*Your goal*
The answer is every line in the data below that contains the word "computer".

BEGIN Provided material

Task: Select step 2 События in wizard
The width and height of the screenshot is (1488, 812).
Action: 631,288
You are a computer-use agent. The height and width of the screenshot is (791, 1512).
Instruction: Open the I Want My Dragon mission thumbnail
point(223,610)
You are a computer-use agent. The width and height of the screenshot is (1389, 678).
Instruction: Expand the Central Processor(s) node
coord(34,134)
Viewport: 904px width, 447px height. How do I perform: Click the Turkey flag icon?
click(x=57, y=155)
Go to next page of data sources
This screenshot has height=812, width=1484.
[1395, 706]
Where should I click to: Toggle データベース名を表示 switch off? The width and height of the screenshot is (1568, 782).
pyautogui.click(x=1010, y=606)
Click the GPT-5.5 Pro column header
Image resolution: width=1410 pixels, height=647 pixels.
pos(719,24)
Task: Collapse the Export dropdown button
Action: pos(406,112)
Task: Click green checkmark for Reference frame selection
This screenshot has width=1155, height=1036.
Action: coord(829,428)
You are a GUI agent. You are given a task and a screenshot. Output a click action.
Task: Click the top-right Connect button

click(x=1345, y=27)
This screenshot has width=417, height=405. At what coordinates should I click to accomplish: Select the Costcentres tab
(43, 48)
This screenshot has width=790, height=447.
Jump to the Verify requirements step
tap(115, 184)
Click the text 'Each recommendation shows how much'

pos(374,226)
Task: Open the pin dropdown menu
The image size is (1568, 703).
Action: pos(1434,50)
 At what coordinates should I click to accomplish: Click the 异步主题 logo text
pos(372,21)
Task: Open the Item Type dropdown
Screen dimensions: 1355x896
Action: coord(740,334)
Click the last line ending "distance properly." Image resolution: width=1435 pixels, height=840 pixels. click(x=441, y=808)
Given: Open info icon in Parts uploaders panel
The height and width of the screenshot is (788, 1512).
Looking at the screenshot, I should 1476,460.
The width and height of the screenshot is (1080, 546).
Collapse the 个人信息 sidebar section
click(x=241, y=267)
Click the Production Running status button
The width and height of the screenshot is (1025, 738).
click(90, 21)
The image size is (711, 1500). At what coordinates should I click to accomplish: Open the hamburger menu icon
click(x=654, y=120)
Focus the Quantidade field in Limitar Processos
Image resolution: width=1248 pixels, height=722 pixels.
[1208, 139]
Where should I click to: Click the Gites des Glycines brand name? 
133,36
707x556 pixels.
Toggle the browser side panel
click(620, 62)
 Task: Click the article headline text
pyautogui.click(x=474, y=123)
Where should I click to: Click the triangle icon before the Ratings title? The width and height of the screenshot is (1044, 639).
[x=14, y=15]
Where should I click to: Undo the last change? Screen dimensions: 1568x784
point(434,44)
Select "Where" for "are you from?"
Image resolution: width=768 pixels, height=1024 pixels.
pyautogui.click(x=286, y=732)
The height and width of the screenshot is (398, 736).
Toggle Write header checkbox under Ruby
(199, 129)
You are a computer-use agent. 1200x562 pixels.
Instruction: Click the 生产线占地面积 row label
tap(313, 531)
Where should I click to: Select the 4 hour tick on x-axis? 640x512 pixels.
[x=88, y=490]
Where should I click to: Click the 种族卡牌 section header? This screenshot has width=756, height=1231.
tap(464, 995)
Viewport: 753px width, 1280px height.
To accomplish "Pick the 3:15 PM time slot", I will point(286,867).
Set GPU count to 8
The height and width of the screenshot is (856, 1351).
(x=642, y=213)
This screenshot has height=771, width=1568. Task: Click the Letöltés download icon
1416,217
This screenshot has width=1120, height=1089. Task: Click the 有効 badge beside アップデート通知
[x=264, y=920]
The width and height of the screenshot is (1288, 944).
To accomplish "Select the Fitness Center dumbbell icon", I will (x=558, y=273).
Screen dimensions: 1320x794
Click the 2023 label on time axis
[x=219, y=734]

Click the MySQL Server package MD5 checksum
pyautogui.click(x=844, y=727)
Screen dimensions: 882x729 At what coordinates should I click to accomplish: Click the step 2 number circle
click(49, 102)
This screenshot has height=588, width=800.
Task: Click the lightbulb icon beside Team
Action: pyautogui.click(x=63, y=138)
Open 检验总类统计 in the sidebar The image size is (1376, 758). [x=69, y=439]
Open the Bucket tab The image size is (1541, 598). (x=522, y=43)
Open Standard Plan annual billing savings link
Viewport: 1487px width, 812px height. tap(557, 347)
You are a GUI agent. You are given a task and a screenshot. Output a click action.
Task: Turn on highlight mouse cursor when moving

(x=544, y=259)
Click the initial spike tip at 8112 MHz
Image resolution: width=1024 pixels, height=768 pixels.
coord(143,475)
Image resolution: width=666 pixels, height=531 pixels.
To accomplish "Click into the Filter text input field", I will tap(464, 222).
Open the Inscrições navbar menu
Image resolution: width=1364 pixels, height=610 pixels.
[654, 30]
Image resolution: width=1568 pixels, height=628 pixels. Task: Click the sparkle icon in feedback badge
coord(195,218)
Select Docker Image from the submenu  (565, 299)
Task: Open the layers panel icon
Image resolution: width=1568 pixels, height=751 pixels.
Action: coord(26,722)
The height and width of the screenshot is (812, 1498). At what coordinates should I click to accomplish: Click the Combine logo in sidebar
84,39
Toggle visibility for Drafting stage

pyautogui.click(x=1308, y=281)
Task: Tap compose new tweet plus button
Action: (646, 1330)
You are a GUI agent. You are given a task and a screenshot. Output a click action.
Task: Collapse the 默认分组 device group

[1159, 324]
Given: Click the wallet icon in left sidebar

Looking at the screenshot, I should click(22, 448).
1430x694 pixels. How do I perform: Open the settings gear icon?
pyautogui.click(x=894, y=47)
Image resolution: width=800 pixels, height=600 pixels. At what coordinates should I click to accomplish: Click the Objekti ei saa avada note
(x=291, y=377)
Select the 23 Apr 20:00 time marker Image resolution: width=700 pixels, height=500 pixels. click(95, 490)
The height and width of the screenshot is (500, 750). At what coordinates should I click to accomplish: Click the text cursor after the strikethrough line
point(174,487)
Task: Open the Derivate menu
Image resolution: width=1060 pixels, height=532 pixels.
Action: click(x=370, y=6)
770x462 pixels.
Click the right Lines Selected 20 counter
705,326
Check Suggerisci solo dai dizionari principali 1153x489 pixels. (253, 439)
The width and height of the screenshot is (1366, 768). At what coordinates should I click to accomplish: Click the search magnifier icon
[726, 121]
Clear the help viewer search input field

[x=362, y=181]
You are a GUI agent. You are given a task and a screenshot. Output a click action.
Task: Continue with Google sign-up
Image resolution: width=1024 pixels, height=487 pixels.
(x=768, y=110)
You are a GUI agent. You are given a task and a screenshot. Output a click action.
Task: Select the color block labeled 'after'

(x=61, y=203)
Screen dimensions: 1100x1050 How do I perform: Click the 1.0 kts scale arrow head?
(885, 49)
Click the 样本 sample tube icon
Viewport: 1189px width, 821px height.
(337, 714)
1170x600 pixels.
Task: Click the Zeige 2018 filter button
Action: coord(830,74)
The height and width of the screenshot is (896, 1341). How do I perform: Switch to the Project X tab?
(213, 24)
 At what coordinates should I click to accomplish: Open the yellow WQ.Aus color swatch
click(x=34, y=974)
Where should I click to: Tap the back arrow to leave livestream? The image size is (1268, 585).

END Provided material

*Solution for this task*
You are a computer-use agent. The height and width of the screenshot is (791, 1512).
You are a computer-use agent. The width and height of the screenshot is (1389, 678).
You are a computer-use agent. 1200x562 pixels.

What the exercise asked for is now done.